TeBG levels are increased by estrogens, thyroid
administration and cirrhosis of the liver and may be
decreased by androgens, growth hormone and obesity. The
biological actions of androgens are exerted on target
organs that contain specific androgen receptor proteins.
Testosterone leaves the circulation and enters the target
cells where it is converted to the more potent androgen
dihydrotestosterone by an enzyme 5-alpha-reductase. The
major functions of androgens in target tissues include 1)
regulation of gonadotropin secretion by the
hypothalamic-pituitary axis; 2) initiation and maintenance
of spermatogenesis; 3) differentiation of the internal and
external male genital system during fetal development; and
4) promotion of sexual maturation at puberty.
Seminiferous Tubules
The seminiferous tubules contain all the germ cells at
various stages of maturation and their supporting Sertoli
cells. These account for 85-90% of the testicular volume.
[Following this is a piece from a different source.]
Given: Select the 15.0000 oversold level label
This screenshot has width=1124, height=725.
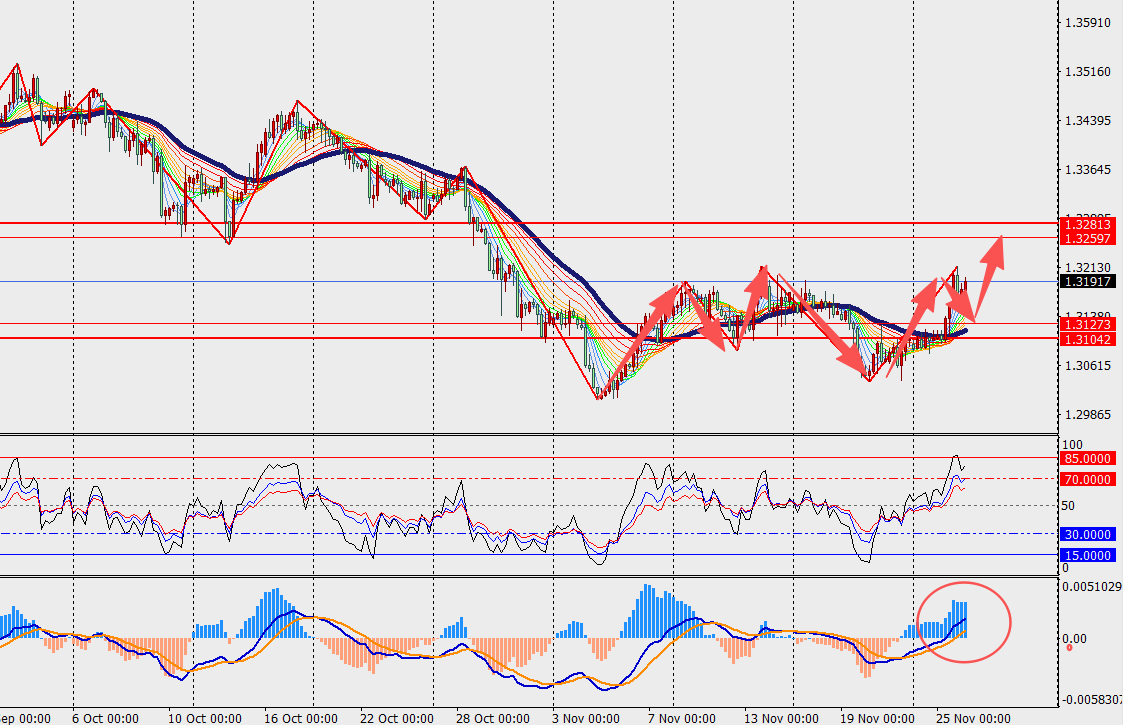Looking at the screenshot, I should (1086, 555).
Sertoli cells are a fixed-population of
non-dividing support cells. They rest on the basement
membrane of the seminiferous tubules. They are linked by
tight junctions. These tight junctions coupled with the
close approximation of the myoid cells of the peritubular
contractile cell layers serve to form the blood-testis
barrier. This barrier provides a unique microenvironment
that facilitates spermatogenesis and maintains these germ
cells in an immunologically privileged location. This
isolation is important because spermatozoa are produced
during puberty, long after the period of self-recognition
by the immune system. If these developing spermatozoa were
not immunologically protected, they would be recognized as
foreign and attacked by the body's immune system. Sertoli
cells appear to be involved with the nourishment of
developing germ cells as well as the phagocytosis of
damaged cells. Spermatogonia and young spermatocytes are
lower down in the basal compartment of the seminiferous
tubule, whereas mature spermatocytes and spermatids are
sequestered higher up in the adluminal compartment.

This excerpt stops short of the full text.